Die 12 Erzählungen dieses Bandes entstanden zwischen 1971 und 1975 unter dem Originaltitel "Minds Meet", in deutscher Sprache erschienen sie erstmals 1982 unter dem Titel "Das ist kein Unfall" und in erster Auflage 1987 unter dem aktuellen Titel, die mir vorliegt.

Inhalt und Rezeption:

Die erste Erzählung heißt "Schaltschemen" und besteht aus vielen kleinen Kapiteln, die bis auf das erste alle den Begriff 'Botschaft' im Titel tragen. Sie lesen sich ein wenig wie kleine tägliche Kolumnen in der Zeitung und sind voller skurriler Gedanken. Vordergründig werden kleine Banalitäten des Alltags beschrieben, die allerdings von einem zum nächste Satz absurde Sprünge machen. Das erste Unterkapitel beginnt mit der Geschichte eines Semaphors, eines Mastes mit verstellbarem Flügelsignal zur optischen Zeichengebung, mit dem man in Frankreich, Russland oder den USA schnell Signale geben wollte, etwas ob ein Schiff angekommen ist. Am Ende weiß man zwar, was ein Semaphor ist, aber das Kapitel endet im Nichts. Im zweiten Kapitel wird der Protagonist der übrigen Kapitel vorgestellt. Er heißt Harry. Die Botschaften, die er empfängt, handeln von seinen Frauen, die ihn alle mit einem gewissen Tobias betrügen, dem er selbst aber zunehmend ähnlich wird. Oder vom Verlassen, vom Verlassen von Fahrzeugen, vom Verlassen von Menschen. Andere Botschaften handeln von  Erniedrigung, Abscheulichkeit oder Verlegenheit. Um die Absurdität des Textes etwas besser nachvollziehen zu können, möchte ich einen typischen Absatz aus dem Kapitel über Verlegenheit zitieren:
Harry regiert außerordentlich sensibel auf das, was andere von ihm denken. Er fürchtet sich so sehr, eine falsche Frage zu stellen oder ein falsches Wort auszusprechen, dass er im Bus lieber bis zur Endstation durchfährt, als den Fahrer oder einen anderen Fahrgast zu fragen, wohin der Bus fährt. … Harry marschiert in eine Bank in Queens und richtet eine Pistole auf den Kassierer. Raus mit dem Moos, sagt er. Moos, spottet der Kassierer. Wo sind wir denn hier? In einer Gärtnerei? Nächstens verlangen Sie noch Vergissmeinnicht. Harry wird über und über rot. Man spottet über ihn. Er ist verlegen. Eine nur allzu vertraute Verlegenheit. Also erschießt der Kassierer und springt vor der Bank auf einen vorbeifahrenden Bus. Töten ist ein stabilisierenden Gesellschaftsfaktor. Aber schon ist Harry wieder von einer vertrauten Panik erfüllt; er weiß nicht, wohin der Bus fährt.

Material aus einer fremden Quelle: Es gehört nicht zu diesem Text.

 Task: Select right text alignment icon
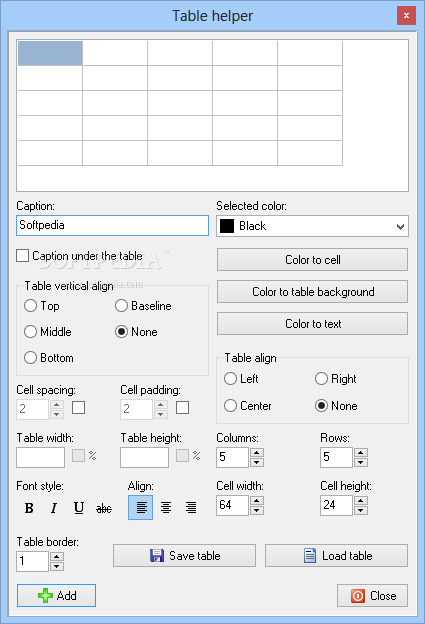click(191, 507)
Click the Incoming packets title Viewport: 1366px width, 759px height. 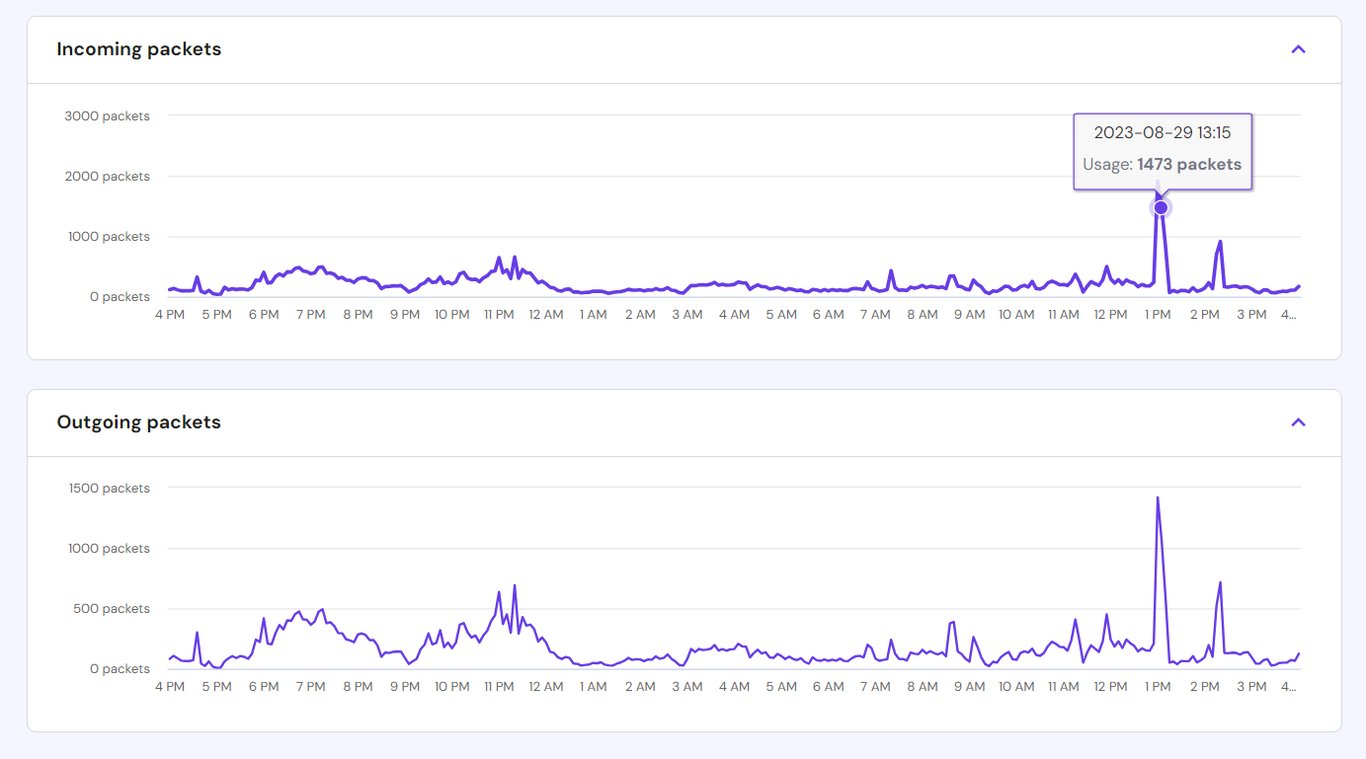(x=137, y=48)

Ich will nun natürlich nicht den Inhalt aller Kapitel beschreiben, aber das Beispiel ist m.E. gut geeignet, um einen kleinen Eindruck zu bekommen. Sehr intelligente Gedanken, absurd miteinander verknüpft. Man muss sich darauf einlassen und sollte nicht versuchen, dem jetzt eine inhaltliche Logik zu geben und auf seriell beschriebene Handlungen zu warten. Aber es entlockt mir doch des Öfteren ein Schmunzeln ob der Absurdität der Gedankengänge. Ein weiteres Beispiel:

Es ist kalte, klinische Lust, die in eine Dose Rasierschaum gepresst ist. Sie starrt gebannt darauf. Eines Tages wird sie sich damit einschäumen.
In der zweiten Geschichte "Uniformen des Lebens - Eine Studie über die Ekstase" treten weitere Personen in den Kosmos des Autors hinzu, es geht um Elektrizität und Fotografie, die Geschichte entfaltet sich diesmal etwas homogener, der Rahmes ist enger gesetzt, aber innerhalb dieses Rahmens gehen die absurden Gedankensprünge munter weiter.

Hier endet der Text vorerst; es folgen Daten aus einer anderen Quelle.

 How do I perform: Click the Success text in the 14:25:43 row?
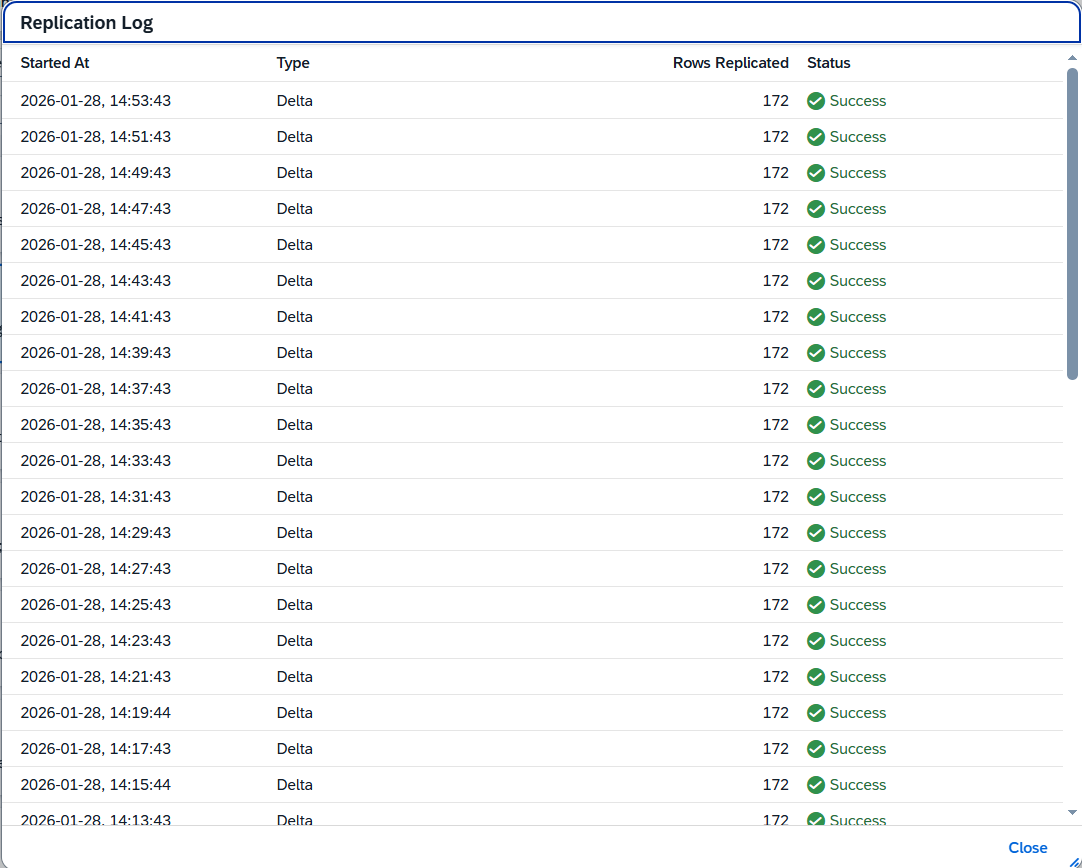(858, 605)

Am längsten ist die dritte Geschichte "Dies ist kein Film, dies ist ein klarer Akt des Zweifels", wo eine Vielzahl von Figuren auftreten, die erstmals auch charakterlich wenigstens fragmentarisch skizziert werden. Es geht um eine nicht namentlich genannte Stadt, wo ein Einkaufszentrum entstand und darüber ein Film gedreht werden soll. Sie dreht sich um den verschwundenen Architekten dieses Einkaufszentrums und alle Personen in seiner Umgebung und entfaltet viele schöne kleine Episoden rund um das Arbeits- und Liebesleben der Figuren, am Ende gibt es eine noch hübsche kleine Pointe. Das ist lange nicht so abstrus wie die beiden vorherigen Erzählungen.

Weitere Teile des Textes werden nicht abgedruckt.